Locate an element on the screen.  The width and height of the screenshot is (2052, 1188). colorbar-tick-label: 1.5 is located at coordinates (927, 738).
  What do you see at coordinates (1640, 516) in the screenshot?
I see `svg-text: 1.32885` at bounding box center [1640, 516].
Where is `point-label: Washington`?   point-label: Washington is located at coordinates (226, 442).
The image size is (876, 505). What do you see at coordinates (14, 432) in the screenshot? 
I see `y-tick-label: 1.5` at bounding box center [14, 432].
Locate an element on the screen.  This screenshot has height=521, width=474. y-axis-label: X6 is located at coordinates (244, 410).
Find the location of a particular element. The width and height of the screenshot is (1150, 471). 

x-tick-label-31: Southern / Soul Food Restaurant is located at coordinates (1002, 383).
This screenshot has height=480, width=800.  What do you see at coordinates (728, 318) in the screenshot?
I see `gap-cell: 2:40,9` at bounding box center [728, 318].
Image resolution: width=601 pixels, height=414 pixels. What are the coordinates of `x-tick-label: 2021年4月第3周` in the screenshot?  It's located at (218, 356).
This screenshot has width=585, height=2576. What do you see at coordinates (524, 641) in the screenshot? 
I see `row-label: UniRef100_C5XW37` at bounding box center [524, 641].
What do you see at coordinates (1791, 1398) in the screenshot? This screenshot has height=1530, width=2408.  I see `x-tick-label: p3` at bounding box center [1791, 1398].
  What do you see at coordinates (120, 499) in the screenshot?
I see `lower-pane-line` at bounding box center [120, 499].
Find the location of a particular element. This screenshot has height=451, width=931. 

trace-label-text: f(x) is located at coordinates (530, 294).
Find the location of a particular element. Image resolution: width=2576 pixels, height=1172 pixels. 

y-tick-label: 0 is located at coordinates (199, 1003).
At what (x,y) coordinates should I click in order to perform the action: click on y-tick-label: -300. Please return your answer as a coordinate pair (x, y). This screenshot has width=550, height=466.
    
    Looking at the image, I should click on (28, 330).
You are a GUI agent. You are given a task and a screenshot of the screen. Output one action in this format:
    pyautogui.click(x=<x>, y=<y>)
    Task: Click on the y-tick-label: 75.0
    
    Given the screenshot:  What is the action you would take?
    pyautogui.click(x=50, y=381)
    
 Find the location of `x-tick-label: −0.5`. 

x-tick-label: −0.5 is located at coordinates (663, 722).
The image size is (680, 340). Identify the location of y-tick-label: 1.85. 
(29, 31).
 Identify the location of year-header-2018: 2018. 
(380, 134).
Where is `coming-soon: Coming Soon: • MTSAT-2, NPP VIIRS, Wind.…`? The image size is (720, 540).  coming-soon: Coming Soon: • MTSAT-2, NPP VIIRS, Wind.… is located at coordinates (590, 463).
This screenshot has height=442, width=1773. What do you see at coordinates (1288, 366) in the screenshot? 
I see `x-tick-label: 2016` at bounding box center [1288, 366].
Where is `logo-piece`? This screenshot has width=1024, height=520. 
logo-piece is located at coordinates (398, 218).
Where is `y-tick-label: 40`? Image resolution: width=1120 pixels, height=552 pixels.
_____
▶ _Required action_: Copy out every one of the lines above word for word, leaving nothing out.

▶ _Answer to the exercise_:
Locate an element on the screen.  The width and height of the screenshot is (2052, 1188). colorbar-tick-label: 1.5 is located at coordinates (927, 738).
  What do you see at coordinates (1640, 516) in the screenshot?
I see `svg-text: 1.32885` at bounding box center [1640, 516].
Where is `point-label: Washington`?   point-label: Washington is located at coordinates (226, 442).
The image size is (876, 505). What do you see at coordinates (14, 432) in the screenshot? 
I see `y-tick-label: 1.5` at bounding box center [14, 432].
Locate an element on the screen.  This screenshot has height=521, width=474. y-axis-label: X6 is located at coordinates (244, 410).
Find the location of a particular element. The width and height of the screenshot is (1150, 471). 

x-tick-label-31: Southern / Soul Food Restaurant is located at coordinates (1002, 383).
This screenshot has height=480, width=800.  What do you see at coordinates (728, 318) in the screenshot?
I see `gap-cell: 2:40,9` at bounding box center [728, 318].
Image resolution: width=601 pixels, height=414 pixels. What are the coordinates of `x-tick-label: 2021年4月第3周` in the screenshot?  It's located at (218, 356).
This screenshot has width=585, height=2576. What do you see at coordinates (524, 641) in the screenshot? 
I see `row-label: UniRef100_C5XW37` at bounding box center [524, 641].
What do you see at coordinates (1791, 1398) in the screenshot? This screenshot has height=1530, width=2408.  I see `x-tick-label: p3` at bounding box center [1791, 1398].
  What do you see at coordinates (120, 499) in the screenshot?
I see `lower-pane-line` at bounding box center [120, 499].
Find the location of a particular element. This screenshot has height=451, width=931. 

trace-label-text: f(x) is located at coordinates (530, 294).
Find the location of a particular element. Image resolution: width=2576 pixels, height=1172 pixels. 

y-tick-label: 0 is located at coordinates (199, 1003).
At what (x,y) coordinates should I click in order to perform the action: click on y-tick-label: -300. Please return your answer as a coordinate pair (x, y). This screenshot has width=550, height=466.
    
    Looking at the image, I should click on (28, 330).
You are a GUI agent. You are given a task and a screenshot of the screen. Output one action in this format:
    pyautogui.click(x=<x>, y=<y>)
    Task: Click on the y-tick-label: 75.0
    
    Given the screenshot:  What is the action you would take?
    pyautogui.click(x=50, y=381)
    
 Find the location of `x-tick-label: −0.5`. 

x-tick-label: −0.5 is located at coordinates (663, 722).
The image size is (680, 340). Identify the location of y-tick-label: 1.85. 
(29, 31).
 Identify the location of year-header-2018: 2018. 
(380, 134).
Where is `coming-soon: Coming Soon: • MTSAT-2, NPP VIIRS, Wind.…`? The image size is (720, 540).  coming-soon: Coming Soon: • MTSAT-2, NPP VIIRS, Wind.… is located at coordinates (590, 463).
This screenshot has height=442, width=1773. What do you see at coordinates (1288, 366) in the screenshot? 
I see `x-tick-label: 2016` at bounding box center [1288, 366].
Where is `logo-piece`? This screenshot has width=1024, height=520. 
logo-piece is located at coordinates (398, 218).
Where is `y-tick-label: 40`? Image resolution: width=1120 pixels, height=552 pixels.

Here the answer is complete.